AbstractWith the increased focus on quantum circuit learning for near-term applications on quantum devices, in conjunction with unique challenges presented by cost function landscapes of parametrized quantum circuits, strategies for effective training are becoming increasingly important. In order to ameliorate some of these challenges, we investigate a layerwise learning strategy for parametrized quantum circuits.
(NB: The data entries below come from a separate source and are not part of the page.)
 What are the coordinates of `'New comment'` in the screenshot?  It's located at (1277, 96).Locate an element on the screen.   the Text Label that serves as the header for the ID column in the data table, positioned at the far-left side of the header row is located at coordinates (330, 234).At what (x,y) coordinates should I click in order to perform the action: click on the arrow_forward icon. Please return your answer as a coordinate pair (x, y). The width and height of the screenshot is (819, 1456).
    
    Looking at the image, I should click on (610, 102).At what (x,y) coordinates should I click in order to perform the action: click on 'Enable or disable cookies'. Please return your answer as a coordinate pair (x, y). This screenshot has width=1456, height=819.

The circuit depth is incrementally grown during optimization, and only subsets of parameters are updated in each training step. We show that when considering sampling noise, this strategy can help avoid the problem of barren plateaus of the error surface due to the low depth of circuits, low number of parameters trained in one step, and larger magnitude of gradients compared to training the full circuit. These properties make our algorithm preferable for execution on noisy intermediate-scale quantum devices. We demonstrate our approach on an image-classification task on handwritten digits, and show that layerwise learning attains an 8% lower generalization error on average in comparison to standard learning schemes for training quantum circuits of the same size. Additionally, the percentage of runs that reach lower test errors is up to 40% larger compared to training the full circuit, which is susceptible to creeping onto a plateau during training.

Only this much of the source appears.